In this image, the fire is God, and the iron—our humanity. The fire doesn’t change when the iron is plunged into it. What changes instead is the metal. It heats up. In the process, it begins to glow and becomes white-hot. Eventually, it will emit heat and light on account of the fire in which it is immersed. Note again that it is not the fire that has changed. Rather, the fire has lent its own qualities (heat, light) to the metal. Just so, God’s grace produces a change in us that makes us like him and allows us to reach out to him. This is what Scheeben is getting at with his language of deification.
Of course, heat and light in a length of metal are only images that point to spiritual effects in us. So how does God’s grace change us? Well, with respect to our souls, the metaphors of heat and light point to spiritual effects that God works in our inner depths.
In our intellects, this deification of the mind begins when God gives us the gift of faith, which is a kind of light. When a person has an experience of conversion, they have a kind of “aha moment” when they begin to see the Lord in a new light. This is the beginning of the deification of our mind.
In our wills, this deification takes place when God pours his love into our hearts (cf. Rom 5:5). Spiritual writers frequently depict this love as a “fire” on account of the burning sensation that love produces in our chest.
This share in God will also spread to our bodies in the resurrection. On that day, we will become immortal like God, when every trace of corruption and death is removed from our frame and we rise again to the glorious life of the age to come. As St. Paul puts it, “this perishable nature must put on the imperishable, and this mortal nature must put on immortality” (1 Co 15:53).
Scheeben’s works are all about this biblical idea of deification by God’s grace. His writings are about what it means for God to pour out this light and fire into our soul, something that is relevant to each one of us at all times, since he is writing about the union with God to which we are called in Christ.
What books by Matthias Scheeben should we read?
For anyone that would like to read Scheeben for themselves, I would recommend first his devotional work, The Glories of Divine Grace. This is an accessible work written for a lay audience. It is a profound meditation on the treasure of grace that God gives to souls.
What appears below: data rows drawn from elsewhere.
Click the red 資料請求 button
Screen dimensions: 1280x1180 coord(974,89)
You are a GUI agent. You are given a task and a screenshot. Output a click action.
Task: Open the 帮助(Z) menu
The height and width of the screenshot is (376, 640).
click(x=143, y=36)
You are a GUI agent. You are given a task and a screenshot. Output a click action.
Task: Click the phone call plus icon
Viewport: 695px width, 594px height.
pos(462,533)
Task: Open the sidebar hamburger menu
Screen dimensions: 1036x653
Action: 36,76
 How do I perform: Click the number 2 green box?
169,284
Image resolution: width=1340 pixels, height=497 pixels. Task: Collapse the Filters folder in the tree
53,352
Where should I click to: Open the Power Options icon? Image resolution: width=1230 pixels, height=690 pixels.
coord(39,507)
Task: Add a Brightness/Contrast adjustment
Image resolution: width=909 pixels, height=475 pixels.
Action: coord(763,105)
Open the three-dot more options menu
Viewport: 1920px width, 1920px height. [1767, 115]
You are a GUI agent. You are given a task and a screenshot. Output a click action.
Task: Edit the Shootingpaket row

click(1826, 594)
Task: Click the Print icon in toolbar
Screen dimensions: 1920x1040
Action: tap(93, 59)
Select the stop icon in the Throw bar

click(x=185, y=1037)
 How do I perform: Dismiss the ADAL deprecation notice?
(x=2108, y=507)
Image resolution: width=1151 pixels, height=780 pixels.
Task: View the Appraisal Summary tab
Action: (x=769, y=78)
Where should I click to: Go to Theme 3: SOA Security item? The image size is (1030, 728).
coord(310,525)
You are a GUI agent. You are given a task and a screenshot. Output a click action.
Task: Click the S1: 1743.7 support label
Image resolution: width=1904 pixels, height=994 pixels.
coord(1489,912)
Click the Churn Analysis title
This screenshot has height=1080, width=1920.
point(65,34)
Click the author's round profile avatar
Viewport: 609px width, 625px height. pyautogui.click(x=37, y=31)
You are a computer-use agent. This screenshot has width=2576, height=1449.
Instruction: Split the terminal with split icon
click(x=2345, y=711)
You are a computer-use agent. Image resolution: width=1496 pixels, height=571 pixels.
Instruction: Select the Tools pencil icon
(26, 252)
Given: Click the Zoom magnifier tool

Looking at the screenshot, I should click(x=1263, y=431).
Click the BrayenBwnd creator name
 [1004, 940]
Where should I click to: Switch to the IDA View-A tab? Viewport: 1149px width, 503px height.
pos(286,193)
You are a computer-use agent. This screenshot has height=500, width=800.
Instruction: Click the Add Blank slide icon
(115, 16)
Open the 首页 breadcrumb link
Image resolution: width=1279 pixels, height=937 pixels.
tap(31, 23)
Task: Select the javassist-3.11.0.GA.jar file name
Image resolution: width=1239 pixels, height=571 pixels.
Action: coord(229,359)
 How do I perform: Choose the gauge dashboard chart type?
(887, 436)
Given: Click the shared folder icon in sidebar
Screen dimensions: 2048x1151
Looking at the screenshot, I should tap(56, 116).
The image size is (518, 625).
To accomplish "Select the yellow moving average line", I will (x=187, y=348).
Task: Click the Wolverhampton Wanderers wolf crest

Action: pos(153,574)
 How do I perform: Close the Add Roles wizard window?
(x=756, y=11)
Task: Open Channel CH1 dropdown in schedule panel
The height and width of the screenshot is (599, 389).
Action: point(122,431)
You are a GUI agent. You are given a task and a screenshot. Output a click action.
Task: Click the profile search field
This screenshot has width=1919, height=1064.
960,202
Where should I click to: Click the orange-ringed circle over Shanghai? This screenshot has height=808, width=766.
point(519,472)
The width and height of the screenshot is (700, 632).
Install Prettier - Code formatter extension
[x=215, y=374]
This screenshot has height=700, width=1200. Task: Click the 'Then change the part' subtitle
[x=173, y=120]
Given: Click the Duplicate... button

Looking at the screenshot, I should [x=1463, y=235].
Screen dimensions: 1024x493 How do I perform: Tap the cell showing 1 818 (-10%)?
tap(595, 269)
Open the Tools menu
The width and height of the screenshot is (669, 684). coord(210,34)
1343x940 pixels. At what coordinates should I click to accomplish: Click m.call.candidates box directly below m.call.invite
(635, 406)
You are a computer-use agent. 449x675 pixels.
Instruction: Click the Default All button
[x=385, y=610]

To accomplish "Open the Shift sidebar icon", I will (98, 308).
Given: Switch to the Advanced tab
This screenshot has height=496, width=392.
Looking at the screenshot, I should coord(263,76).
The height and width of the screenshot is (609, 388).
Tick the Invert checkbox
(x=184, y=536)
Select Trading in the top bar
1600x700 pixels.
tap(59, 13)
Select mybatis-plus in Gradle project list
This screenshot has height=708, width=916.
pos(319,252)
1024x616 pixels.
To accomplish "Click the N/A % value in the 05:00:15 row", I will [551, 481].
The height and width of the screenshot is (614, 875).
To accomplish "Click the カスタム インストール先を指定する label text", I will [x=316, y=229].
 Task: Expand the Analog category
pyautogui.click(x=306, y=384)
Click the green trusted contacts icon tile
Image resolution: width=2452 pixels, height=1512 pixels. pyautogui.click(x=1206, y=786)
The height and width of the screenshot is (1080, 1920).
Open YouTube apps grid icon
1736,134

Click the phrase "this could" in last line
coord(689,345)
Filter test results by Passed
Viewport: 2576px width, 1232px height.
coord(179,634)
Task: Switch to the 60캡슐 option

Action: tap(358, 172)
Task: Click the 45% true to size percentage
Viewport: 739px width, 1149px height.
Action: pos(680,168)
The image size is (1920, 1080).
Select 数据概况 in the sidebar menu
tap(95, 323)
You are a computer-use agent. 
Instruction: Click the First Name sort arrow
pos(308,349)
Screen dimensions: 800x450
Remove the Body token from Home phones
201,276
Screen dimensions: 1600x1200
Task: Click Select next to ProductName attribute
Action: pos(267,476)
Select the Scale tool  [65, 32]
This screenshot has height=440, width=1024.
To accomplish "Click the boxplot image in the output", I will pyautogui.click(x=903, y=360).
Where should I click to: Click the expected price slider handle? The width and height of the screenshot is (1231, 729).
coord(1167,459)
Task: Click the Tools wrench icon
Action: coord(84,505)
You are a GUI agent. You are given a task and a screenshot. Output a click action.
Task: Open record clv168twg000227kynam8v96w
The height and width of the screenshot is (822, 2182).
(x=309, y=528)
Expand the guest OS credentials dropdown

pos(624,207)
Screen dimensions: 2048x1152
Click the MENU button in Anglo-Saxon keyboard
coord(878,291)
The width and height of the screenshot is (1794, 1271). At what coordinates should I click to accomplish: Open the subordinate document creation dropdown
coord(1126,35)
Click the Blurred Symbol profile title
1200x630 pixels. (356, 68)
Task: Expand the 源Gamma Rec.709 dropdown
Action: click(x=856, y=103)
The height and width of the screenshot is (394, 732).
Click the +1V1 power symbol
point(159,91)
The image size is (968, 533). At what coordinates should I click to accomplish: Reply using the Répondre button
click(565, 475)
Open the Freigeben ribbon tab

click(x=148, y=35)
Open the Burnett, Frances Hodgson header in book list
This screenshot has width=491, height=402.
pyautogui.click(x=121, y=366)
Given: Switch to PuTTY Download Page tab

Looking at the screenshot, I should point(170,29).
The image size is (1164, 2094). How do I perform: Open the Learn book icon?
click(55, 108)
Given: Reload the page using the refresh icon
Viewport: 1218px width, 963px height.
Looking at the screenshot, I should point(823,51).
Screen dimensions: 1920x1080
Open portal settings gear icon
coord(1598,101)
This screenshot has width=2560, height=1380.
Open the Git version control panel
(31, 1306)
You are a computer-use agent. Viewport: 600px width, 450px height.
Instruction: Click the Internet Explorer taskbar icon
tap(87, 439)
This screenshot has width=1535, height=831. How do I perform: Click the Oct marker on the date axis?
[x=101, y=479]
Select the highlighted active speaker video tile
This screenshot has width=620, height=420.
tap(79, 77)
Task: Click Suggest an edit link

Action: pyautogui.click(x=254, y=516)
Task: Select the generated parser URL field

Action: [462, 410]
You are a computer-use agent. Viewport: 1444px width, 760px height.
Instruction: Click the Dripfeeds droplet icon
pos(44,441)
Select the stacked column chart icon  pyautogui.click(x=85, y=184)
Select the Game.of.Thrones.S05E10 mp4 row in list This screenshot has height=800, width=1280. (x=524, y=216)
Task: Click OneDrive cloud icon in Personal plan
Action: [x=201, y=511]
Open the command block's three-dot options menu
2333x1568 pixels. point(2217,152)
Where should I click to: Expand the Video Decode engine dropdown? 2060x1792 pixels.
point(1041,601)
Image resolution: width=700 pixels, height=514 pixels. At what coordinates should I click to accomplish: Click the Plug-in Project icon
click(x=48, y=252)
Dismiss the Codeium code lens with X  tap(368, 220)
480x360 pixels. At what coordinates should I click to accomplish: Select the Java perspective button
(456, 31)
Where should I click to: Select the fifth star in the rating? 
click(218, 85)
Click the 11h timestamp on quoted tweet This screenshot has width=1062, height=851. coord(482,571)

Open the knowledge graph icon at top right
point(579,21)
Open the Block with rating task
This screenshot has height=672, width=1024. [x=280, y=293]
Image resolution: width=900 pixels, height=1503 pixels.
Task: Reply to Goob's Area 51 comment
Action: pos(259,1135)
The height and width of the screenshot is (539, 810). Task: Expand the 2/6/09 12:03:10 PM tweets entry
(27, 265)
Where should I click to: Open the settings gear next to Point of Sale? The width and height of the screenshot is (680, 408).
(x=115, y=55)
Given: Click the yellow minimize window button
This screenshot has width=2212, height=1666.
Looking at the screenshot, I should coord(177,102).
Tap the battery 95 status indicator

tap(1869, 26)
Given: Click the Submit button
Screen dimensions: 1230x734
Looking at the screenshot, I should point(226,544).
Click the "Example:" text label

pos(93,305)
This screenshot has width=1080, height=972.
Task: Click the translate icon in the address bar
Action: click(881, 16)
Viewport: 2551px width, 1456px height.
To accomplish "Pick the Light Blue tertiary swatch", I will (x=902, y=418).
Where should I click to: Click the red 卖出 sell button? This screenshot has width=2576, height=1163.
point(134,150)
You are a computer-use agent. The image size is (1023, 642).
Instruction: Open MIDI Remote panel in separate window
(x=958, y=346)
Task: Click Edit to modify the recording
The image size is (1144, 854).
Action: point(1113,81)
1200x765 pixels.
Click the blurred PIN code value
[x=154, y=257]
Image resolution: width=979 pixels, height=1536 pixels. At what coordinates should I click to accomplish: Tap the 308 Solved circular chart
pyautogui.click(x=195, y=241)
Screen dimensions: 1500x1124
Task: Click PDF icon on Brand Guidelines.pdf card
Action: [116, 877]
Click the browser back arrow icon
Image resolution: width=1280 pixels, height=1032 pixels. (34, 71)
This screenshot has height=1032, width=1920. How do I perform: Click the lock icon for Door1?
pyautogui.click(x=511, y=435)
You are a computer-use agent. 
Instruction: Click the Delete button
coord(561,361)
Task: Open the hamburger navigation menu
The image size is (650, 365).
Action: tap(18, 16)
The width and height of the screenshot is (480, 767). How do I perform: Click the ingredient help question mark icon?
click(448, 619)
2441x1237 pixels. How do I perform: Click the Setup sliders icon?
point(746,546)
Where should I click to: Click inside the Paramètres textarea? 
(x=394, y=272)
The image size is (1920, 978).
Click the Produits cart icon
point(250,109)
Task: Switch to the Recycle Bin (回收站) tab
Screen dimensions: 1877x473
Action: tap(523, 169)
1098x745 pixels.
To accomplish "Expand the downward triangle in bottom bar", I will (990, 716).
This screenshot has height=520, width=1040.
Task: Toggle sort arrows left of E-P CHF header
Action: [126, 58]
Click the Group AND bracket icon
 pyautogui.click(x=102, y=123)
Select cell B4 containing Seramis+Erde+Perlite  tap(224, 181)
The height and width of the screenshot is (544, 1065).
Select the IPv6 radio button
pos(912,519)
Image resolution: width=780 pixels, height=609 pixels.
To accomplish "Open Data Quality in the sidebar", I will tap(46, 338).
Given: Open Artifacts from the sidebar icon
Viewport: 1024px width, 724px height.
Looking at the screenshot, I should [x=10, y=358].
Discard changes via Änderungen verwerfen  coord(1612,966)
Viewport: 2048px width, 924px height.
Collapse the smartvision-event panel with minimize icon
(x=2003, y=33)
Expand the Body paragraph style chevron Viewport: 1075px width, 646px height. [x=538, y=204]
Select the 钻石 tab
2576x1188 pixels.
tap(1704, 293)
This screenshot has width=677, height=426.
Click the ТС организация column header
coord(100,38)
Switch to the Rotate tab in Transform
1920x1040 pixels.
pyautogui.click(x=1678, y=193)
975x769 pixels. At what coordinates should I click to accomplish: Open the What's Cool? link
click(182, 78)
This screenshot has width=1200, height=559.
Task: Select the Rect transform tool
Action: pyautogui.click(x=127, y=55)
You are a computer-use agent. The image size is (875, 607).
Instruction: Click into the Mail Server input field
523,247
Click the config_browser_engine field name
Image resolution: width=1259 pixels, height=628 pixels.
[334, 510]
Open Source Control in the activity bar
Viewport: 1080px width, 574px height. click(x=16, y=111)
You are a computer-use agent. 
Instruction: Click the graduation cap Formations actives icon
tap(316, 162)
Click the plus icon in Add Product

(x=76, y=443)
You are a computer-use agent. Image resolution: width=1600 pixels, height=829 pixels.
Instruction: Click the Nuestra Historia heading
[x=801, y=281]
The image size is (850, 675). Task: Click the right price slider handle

After this, I would recommend the more advanced reader try and tackle his 800-page The Mysteries of Christianity. This is the masterpiece of his youth (he wrote it in his mid-twenties!), and it is written for an educated lay audience. It is all about the Trinitarian God transforming souls by the fire of his grace for the purpose of union with himself. This work can be challenging at times; still, it is an incredibly beautiful work.
I would also, of course, recommend his Handbook of Catholic Dogmatics, but with a caveat: it is a technically demanding work that asks a lot of its readers. His major 6-part work, the Handbook of Catholic Dogmatics, is currently being published in its entirety in English for the first time by Emmaus Academic in Steubenville, OH. It is set to appear in 8 volumes—of these, four are currently available, including his entire Christology and Mariology in Dogmatics, Book 5, Parts 1 and 2. It will press you to your limits and beyond. Reading it is, really, the intellectual equivalent of an Ironman Triathlon. But as St. John Paul II liked to say: “do not be afraid to set out into the deep!”